Trecho do livro “A arte de pedir”, por Amanda Palmer.
Um amigo aparece para cumprimentá-lo e ouve um som medonho, um ganido agudo e prolongado, vindo de dentro da casa.
– Que som pavoroso é esse? – pergunta o amigo.
– É o meu cachorro – responde o camponês. – Está sentado num prego.
– Mas por que ele não levanta e sai dali? – quer saber o amigo.
O camponês pensa e então diz:
– Ainda não dói o suficiente.
Na primeira vez que li o trecho acima, não entendi muito bem a moral da história. Mas em vários momentos do livro, a autora faz referência a ele quando está contando sobre os períodos destrutivos da sua vida, como quando bebia demais, fazia besteiras por falta de cuidado ou os relacionamentos ruins que insistia em manter. Após todos eles, ela se perguntava o porquê continuava sempre fazendo os mesmos erros ou se colocando em situações similares. A resposta era sempre que ainda não doía o suficiente.
Fiquei pensando quais seriam meus “pregos que ainda não doíam o suficiente” e percebi que podia separá-los em vários grupos, desde os mais simples como lavar a pilha de louça suja ou a leitura dos livros de estudo acumulada há muito tempo, até as mais complexas, como aspectos financeiros e planejamentos à longo prazo. O mesmo valia para relacionamentos. Já estive em alguns que não me faziam bem, mas também não estavam me incomodando o suficiente a ponto de fazer o esforço pra terminá-los.

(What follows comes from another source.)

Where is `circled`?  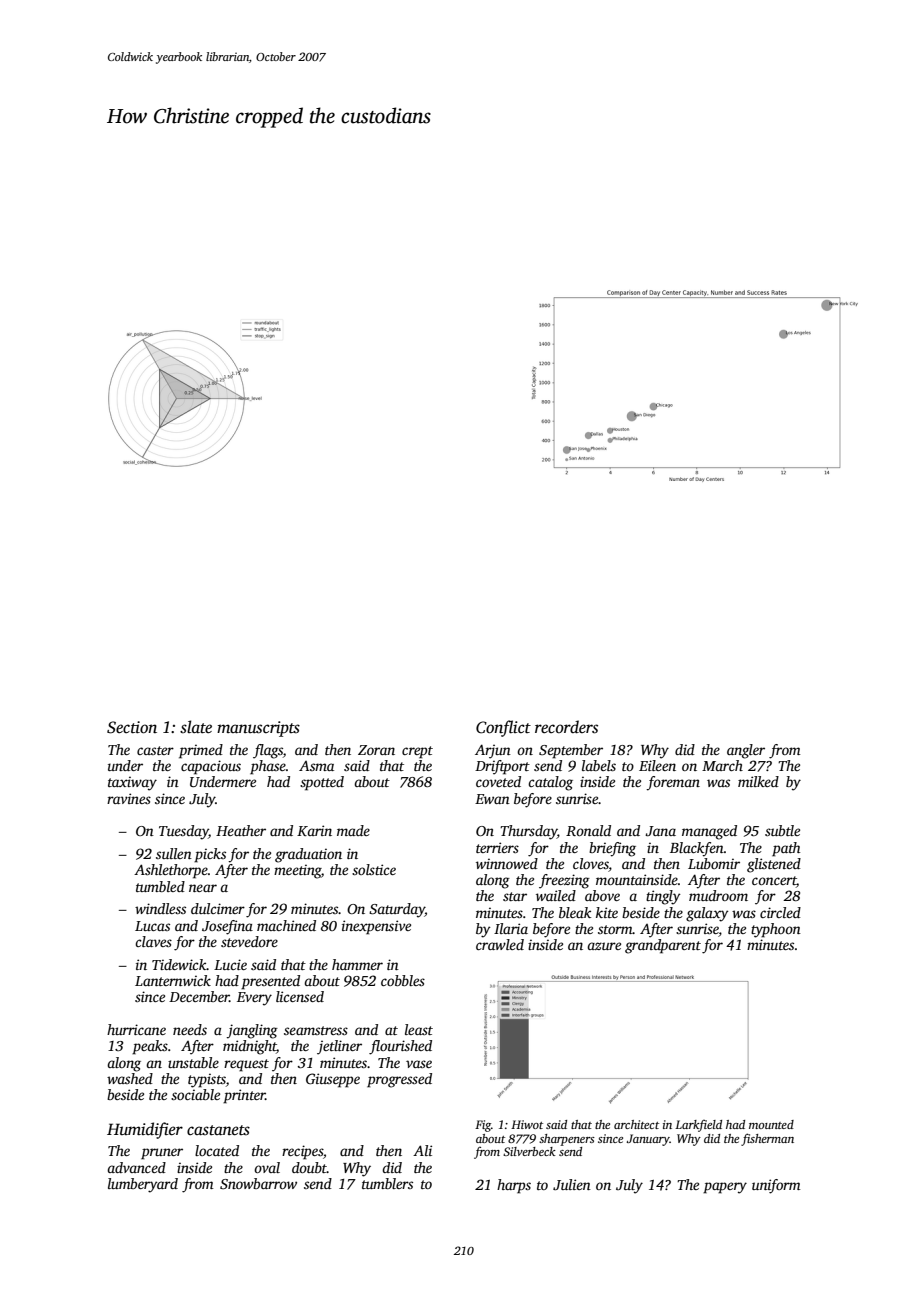 circled is located at coordinates (780, 912).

Uma vez, conversando com um amigo sobre esse tipo de situação, recebi o seguinte conselho: “você pode mudar isso agora ou esperar explodir para mudar”. O princípio é o mesmo, mude ou espere doer o suficiente. No caso específico daquela conversa, achei incômodo demais mudar, afinal já estava me sentindo sobrecarregado com tantas outras coisas na minha vida. Depois de um tempo, a situação explodiu na minha cara. De uma maneira bem feia. Doeu muito mais do que o suficiente.
Fiquei então pensando porque tinha escolhido esperar e um dos principais motivos foi que achei que já estava lidando com muitas coisas difíceis naquele momento. Hoje percebo que ignorei o fato de que dificilmente (para não dizer nunca) minha vida estaria totalmente tranquila a ponto de ter o tempo necessário para tomar uma decisão importante. O nível de importância ao qual me refiro é aquele que evitaria explosões na cara.
Quando ninguém está me cobrando para lidar com essas situações bomba-relógio, é fácil deixá-las de lado pela falta de tempo má definição de prioridades. Ferramentas como o calendário da sua vida em semanas ou os projetos tartarugas, podem ajudar nessas situações, mas nem sempre conseguem gerar a ação de levantar de cima de um prego que ainda não dói o suficiente.
Depois que li essa parábola, ele não sai mais da minha cabeça e fico constantemente me perguntando: o que eu posso mudar antes que doa o suficiente?